Uno dei passaggi più delicati che la gente fa fatica ad accettare dell’allevamento è quello del fine vita, ossia della macellazione che conclude la vita di ogni animale destinato a produrre cibo per l’uomo. Essendo un argomento difficile, le filiere del latte e della carne hanno fino ad ora deciso di non parlarne e di glissare le domande, ma visto che un numero sempre crescente di persone sta riducendo, o addirittura interrompendo, il consumo di prodotti di origine animale anche per questa ragione, è forse bene affrontarlo prima all’interno delle filiere zootecniche e poi con l’opinione pubblica.

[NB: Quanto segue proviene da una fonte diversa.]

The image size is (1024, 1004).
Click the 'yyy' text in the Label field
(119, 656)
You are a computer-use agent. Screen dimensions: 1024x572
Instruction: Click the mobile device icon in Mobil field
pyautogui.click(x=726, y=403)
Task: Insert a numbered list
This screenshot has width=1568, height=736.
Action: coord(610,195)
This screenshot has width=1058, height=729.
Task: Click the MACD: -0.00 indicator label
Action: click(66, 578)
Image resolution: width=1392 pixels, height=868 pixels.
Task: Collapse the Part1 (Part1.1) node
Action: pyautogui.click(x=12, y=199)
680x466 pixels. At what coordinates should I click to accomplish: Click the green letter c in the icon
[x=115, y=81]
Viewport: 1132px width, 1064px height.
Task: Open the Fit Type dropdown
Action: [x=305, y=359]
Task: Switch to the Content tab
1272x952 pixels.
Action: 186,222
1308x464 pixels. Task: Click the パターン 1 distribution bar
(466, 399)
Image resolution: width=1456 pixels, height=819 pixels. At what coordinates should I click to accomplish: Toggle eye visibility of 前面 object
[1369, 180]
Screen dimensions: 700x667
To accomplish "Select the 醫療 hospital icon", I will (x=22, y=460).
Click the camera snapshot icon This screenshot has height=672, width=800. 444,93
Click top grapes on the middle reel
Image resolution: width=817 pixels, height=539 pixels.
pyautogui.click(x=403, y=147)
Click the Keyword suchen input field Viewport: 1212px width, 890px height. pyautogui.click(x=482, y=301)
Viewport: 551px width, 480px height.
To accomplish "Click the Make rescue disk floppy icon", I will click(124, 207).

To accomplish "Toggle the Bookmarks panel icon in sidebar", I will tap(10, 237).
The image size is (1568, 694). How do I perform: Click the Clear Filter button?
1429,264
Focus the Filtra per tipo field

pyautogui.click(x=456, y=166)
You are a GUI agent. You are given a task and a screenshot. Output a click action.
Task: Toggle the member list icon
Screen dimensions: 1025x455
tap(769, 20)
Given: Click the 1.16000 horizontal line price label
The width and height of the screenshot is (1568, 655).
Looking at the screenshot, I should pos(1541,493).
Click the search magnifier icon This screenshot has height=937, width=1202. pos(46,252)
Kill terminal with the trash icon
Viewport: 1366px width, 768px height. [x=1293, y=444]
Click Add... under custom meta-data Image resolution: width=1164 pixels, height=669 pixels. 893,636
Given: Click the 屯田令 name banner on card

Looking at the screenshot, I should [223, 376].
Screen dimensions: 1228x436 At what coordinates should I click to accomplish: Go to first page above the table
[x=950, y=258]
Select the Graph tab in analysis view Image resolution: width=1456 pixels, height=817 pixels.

Alla natura, della morte degli individui non interessa sostanzialmente nulla. Prima che l’uomo costruisse le sue città e organizzasse un mutualistico soccorso, anche esso, come tutti gli animali, molto raramente moriva di vecchiaia. La debolezza dell’età avanzata trasforma infatti prede e predatori in cibo potenziale per tutte le specie carnivore. La morte, pertanto, vista dal punto di vista della natura, è inevitabile nelle prede e rappresenta il fine vita di ogni predatore. La morte terrorizza l’uomo al punto di negarla ed esorcizzarla, come avviene nella tradizione giudaico-cristiana e in molte altre religioni. Molte persone stanno diventando vegane per evitare di allevare gli animali per poi cibarsene. Quello che serve è spiegare alla gente che la morte, o macellazione, è l’atto più naturale che esiste e che coinvolge ogni essere vivente, animale o vegetale, che sia. Le filiere del latte e della carne devono chiedersi con onestà e lungimiranza commerciale se ci siano degli aspetti del trasporto al macello e della macellazione che devono essere rivisti. Per fare questo è necessario uno sforzo culturale congiunto che coinvolga la bioetica, l’antropologia, la filosofia, l’etologia e la zootecnia.